Fu l'inventore dell'assonometria cavaliera e dell'omonimo principio.
Entrò in giovane età (1615) nell'ordine dei Gesuati (da non confondersi con quello dei Gesuiti, che annoverò altri grandi matematici del 500-600) e quindi studiò matematica all'Università di Pisa, allievo di Benedetto Castelli, che ne percepì le notevoli attitudini per le scienze matematiche. A Pisa incontrò Galileo Galilei che, stimandolo uno dei maggiori matematici del suo tempo, ne appoggiò la carriera sino a quando divenne lettore presso l'Università di Bologna, nel 1629.

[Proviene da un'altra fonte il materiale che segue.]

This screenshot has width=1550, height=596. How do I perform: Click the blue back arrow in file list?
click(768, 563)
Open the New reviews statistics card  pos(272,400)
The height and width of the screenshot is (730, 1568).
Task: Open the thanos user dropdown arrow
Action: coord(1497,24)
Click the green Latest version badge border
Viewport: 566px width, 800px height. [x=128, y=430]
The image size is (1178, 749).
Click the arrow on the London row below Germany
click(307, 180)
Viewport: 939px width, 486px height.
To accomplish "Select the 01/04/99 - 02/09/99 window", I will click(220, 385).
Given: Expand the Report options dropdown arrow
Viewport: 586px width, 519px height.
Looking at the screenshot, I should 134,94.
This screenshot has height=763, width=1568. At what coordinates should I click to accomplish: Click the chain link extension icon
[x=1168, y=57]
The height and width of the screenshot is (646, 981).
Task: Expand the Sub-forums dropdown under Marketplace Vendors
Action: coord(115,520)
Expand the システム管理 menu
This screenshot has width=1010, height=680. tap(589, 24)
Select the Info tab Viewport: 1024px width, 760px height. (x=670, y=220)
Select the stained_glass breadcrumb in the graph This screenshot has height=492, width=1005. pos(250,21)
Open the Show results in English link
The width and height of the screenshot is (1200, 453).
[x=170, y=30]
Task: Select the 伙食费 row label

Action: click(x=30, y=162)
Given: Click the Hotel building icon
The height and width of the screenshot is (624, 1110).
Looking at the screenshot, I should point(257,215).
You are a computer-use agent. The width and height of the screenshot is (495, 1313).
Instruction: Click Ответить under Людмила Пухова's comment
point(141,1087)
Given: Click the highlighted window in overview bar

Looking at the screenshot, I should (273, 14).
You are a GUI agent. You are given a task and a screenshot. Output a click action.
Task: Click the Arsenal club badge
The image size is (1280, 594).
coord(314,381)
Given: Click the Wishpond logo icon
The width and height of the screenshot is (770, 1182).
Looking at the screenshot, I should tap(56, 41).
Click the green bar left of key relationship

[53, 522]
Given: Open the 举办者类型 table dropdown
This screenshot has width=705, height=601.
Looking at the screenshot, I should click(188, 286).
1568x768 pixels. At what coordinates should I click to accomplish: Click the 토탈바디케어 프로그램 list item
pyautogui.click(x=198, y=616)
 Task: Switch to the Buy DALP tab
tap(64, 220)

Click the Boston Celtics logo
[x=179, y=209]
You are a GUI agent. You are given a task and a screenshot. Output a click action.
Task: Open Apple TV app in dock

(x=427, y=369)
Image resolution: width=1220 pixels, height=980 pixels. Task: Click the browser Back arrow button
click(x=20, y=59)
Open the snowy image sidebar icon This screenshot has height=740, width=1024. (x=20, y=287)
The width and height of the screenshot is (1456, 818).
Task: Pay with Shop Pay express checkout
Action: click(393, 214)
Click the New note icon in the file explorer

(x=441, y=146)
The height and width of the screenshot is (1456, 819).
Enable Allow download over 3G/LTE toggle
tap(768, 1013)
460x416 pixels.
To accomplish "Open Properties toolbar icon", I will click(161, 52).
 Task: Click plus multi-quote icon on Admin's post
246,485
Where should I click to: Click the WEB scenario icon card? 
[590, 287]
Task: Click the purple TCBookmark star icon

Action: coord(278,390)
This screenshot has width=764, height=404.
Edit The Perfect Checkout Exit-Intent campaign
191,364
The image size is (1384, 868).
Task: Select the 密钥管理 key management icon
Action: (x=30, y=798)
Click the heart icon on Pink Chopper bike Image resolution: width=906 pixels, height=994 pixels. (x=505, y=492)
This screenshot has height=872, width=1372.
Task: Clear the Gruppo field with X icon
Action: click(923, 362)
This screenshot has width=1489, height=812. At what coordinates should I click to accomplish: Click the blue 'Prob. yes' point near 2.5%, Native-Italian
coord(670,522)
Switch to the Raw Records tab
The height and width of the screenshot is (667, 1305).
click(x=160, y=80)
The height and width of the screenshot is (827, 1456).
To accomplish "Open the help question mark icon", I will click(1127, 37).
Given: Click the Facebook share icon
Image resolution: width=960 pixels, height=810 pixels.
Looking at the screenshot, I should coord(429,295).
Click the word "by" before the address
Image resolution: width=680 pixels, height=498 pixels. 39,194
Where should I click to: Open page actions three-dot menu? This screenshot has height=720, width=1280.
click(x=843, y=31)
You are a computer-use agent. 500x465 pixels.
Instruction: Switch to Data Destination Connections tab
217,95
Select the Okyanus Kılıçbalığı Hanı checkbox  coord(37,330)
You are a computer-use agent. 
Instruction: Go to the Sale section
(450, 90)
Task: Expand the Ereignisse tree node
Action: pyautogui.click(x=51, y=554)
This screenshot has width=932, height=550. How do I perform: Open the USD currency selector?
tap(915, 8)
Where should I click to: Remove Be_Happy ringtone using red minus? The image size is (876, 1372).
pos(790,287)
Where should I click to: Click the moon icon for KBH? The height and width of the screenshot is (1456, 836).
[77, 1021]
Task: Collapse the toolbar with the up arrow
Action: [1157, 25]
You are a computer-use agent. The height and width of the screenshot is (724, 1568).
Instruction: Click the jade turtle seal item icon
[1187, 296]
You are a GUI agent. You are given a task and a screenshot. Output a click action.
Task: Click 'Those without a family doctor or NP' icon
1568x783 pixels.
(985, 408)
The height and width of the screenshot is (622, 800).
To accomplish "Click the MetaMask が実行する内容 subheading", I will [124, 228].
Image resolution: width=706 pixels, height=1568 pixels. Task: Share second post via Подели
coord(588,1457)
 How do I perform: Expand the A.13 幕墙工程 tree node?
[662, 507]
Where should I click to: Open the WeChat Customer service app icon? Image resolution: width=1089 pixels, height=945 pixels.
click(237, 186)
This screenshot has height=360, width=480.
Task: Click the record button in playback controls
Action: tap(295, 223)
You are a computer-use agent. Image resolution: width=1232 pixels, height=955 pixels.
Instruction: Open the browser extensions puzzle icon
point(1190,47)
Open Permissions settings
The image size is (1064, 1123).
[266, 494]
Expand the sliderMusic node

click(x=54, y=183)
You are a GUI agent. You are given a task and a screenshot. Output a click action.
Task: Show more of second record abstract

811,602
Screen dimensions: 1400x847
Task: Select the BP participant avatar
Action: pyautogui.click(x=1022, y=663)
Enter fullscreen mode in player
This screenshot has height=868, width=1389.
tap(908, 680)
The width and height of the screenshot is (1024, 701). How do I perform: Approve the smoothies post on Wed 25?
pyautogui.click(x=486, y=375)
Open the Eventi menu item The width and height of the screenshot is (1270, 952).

La fama di Cavalieri è dovuta principalmente al metodo degli indivisibili, usato per determinare aree e volumi: questo metodo rappresentò una tappa fondamentale per la futura elaborazione del calcolo infinitesimale. Fu soprattutto lo stesso Galilei a spingere Cavalieri ad occuparsi dei problemi del calcolo infinitesimale. Egli sviluppò infatti le idee di Galilei e di altri sugli indivisibili incorporandole in un metodo geometrico e pubblicò un'opera sull'argomento intitolata Geometria indivisibilibus continuorum nova quadam ratione promota (1635). In tale opera, un'area è considerata come costituita da un numero indefinito di segmenti paralleli equidistanti e un volume come composto da un numero indefinito di aree piane parallele; questi elementi sono detti rispettivamente indivisibili di area e di volume. Cavalieri si rende conto che il numero di indivisibili che costituiscono un'area o un volume deve essere indefinitamente grande, ma non cerca di approfondire questo fatto. In parole semplici, gli indivisibilisti sostenevano, come dice Cavalieri nelle sue Exercitationes geometricae sex (1647), che una retta è composta da punti come un rosario da grani; che un piano è composto da rette come una stoffa da fili e che un volume è composto da aree piane come un libro da pagine. Essi ammettevano tuttavia che gli elementi costituenti fossero in numero infinito.
Nonostante le critiche dei contemporanei, il metodo degli indivisibili venne applicato intensivamente da molti matematici. Altri, come Pascal, si servirono del metodo e anche dello stesso suo linguaggio, pur partendo da diversi presupposti (l'area era vista come una somma di rettangoli infinitamente piccoli piuttosto che come a una somma di segmenti).
Successivamente, costituì un punto di riferimento per alcune delle ricerche geometriche del giovane Evangelista Torricelli. Inoltre è proprio in quanto riferita al suo nome che la assonometria cavaliera si chiama così: la "cavaliera" infatti permette di rappresentare su un foglio bidimensionale oggetti a tre dimensioni tramite l'utilizzo di tre assi aventi l'origine in comune. Essi rappresentano rispettivamente l'altezza (asse verticale), la larghezza (asse orizzontale) e la profondità (asse posto a 45º). La caratteristica dell'assonometria cavaliera è che le dimensioni dell'oggetto rappresentato sono riportate sempre reali sull'asse dell'altezza e su quello della larghezza, mentre va sempre dimezzata la misura che è riportata sull'asse obliquo.
Cavalieri trascorse gli ultimi anni della sua vita a Bologna, molestato da continui malanni. Il suo posto all'Università venne poi occupato da Gian Domenico Cassini.
A lui è stato dedicato un cratere lunare, il cratere Cavalieri o Cavalerius.